KUTIPAN TEKS:
------------

Kamikaze, Serangan Maut Jepang yang Menghancurkan Amerika

Kamikaze, Serangan Maut Jepang yang Menghancurkan Amerika

Naviri Magazine - Dalam sejarah Perang Dunia II, Jepang menjadi musuh Amerika (sekutu). Pasukan dari dua negara itu pun saling berkonfrontasi—Jepang menyerang Amerika, dan Amerika berusaha menghancurkan Jepang. Dalam hal itu, Amerika memiliki sumber daya yang lebih besar, meliputi jumlah pasukan, persenjataan, sampai armada tempur dalam bentuk kapal dan pesawat perang.

Di sisi lain, Jepang hanya memiliki sedikit personil pasukan, sementara peralatan tempur juga terbatas. Dalam kondisi semacam itu, Jepang lalu menciptakan taktik perang mematikan, yang disebut kamikaze.

Pengambilan nama kamikaze merujuk pada angin yang menyelamatkan armada Jepang dari pasukan Mongol pimpinan Kubilai Khan. Angin tersebut mengamankan bala pasukan Jepang tak cuma sekali, tapi hingga dua kali. Saking kuatnya mitos dan legenda ini di telinga masyarakat, membuat pimpinan militer Jepang mengambilnya sebagai identitas pasukan khusus yang diharapkan mampu memenangkan Perang Dunia II.

Proses pembentukan pasukan khusus kamikaze tak bisa dilepaskan dari dua hal: cadangan tentara yang semakin menipis, serta posisi Jepang yang kian terdesak sekutu. Pada 1943, militer Jepang mengenalkan sistem rekrutmen kadet ke seluruh perguruan tinggi, untuk mengatasi kurangnya jumlah personel tentara.

------------

CUPLIKAN DATASET:
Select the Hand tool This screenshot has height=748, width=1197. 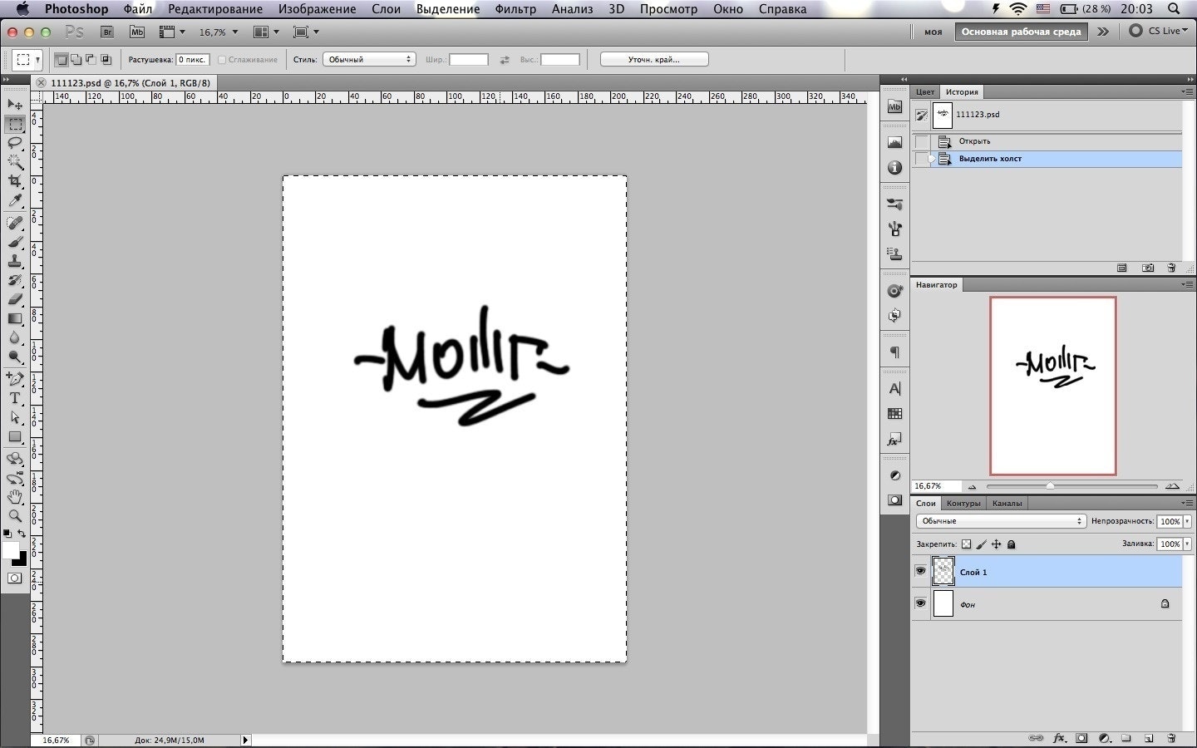(x=15, y=497)
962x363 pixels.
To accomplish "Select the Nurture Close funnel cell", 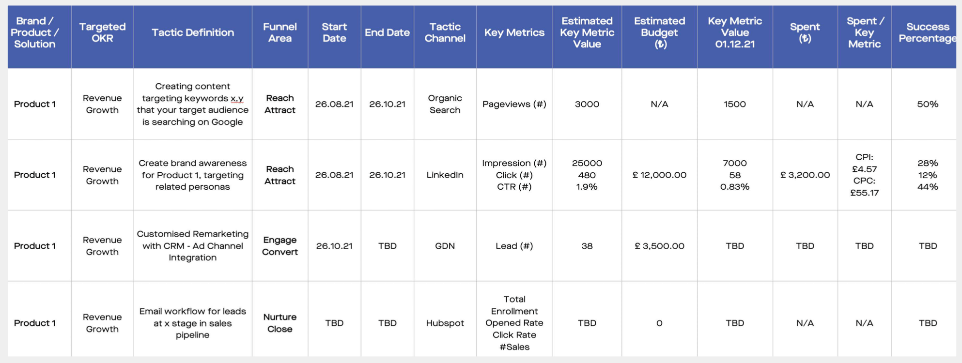I will (280, 323).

------------

YANG DIMINTA: Ganti "Kubilai Khan" dengan "Kublai Khan" pada bagian teks tentang kamikaze yang dimulai dari "Di sisi lain, Jepang" dan berlanjut hingga "Perang Dunia II.", lalu tuliskan bagian itu.

JAWABAN:
Di sisi lain, Jepang hanya memiliki sedikit personil pasukan, sementara peralatan tempur juga terbatas. Dalam kondisi semacam itu, Jepang lalu menciptakan taktik perang mematikan, yang disebut kamikaze.

Pengambilan nama kamikaze merujuk pada angin yang menyelamatkan armada Jepang dari pasukan Mongol pimpinan Kublai Khan. Angin tersebut mengamankan bala pasukan Jepang tak cuma sekali, tapi hingga dua kali. Saking kuatnya mitos dan legenda ini di telinga masyarakat, membuat pimpinan militer Jepang mengambilnya sebagai identitas pasukan khusus yang diharapkan mampu memenangkan Perang Dunia II.